Why are there any efforts to remove old TLS versions from every major software application and operating system? Are all of these security experts and corporations just playing a game with TLS versions, or is there perhaps something to this security practice?

Because browsers won't fall back to plaintext, there are even methods to further prevent that (HSTS). Not to mention that web servers will upgrade their offering in order to stay accessible. They have the agility.

If you've got validated certificates and MTA-STS in the play and some megacorporations flipping that switch on MTAs then we could do the same, but that isn't the case. We don't even have MUA-STS, the two ecosystems are just so far apart at this point in terms of cryptography that these comparisons are borderline bad.

Both being insecure, only one of the two involves your server negotiating and reporting to the third party that you are accepting it over a secure connection. Which is basically a lie. Plain isn't a lie, and that's worth something.

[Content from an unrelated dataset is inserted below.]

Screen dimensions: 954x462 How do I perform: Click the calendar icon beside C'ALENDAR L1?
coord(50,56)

You can't consider it a lie if nobody is asking the question in the first place. Gmail /might/ show when an email was delivered in plaintext as *insecure* it does not display transport-encrypted emails as *secure*. What displays transport encryption as  "secure"?

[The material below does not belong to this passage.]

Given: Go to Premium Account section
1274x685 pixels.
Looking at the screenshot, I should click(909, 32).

Where as if you say "This is a secure line" and it isn't because the other party either doesn't know what they're doing or is the victim of a downgrade attack (through whatever attack vector that came from) then the other party walks away saying "I transmitted secure data" and to them it's over. Playing either role in that situation is bad, but being the intelligent admin who cares none for the other guy is worse than just saying up front: "This isn't secure, plan accordingly."

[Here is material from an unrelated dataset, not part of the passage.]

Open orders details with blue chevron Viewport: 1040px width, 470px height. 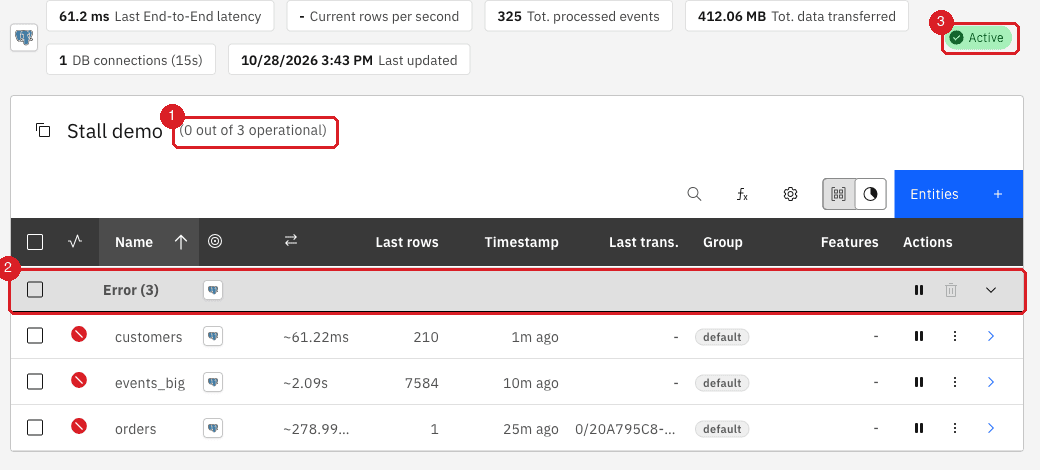(x=991, y=428)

That's not correct in this case though, without MTA-STS (which is**rare), it will just be transmitted in plaintext. The "plan accordingly" is just gonna be "Ok, I'm gonna tell you anyways".

That aside, it would really take *effort* to configure your MTA to provide TLS as bad as plaintext (e.g. null or export ciphersuites), but at that point those attacks are kinda your fault. That applies against both passive eavesdropping and active attackers. MUAs might be a tad different, but those don't support the worst TLS has to offer anyways. The weak stuff that is still enabled would still take a while to attack or crack.

I mean, it should be fairly obvious that people won't wait until the previous iteration gets utterly demolished before switching to the new one, they still hold to some extent. This "purism", if one can call it that, has kinda made you miss the original goal and lose perspective of future improvements.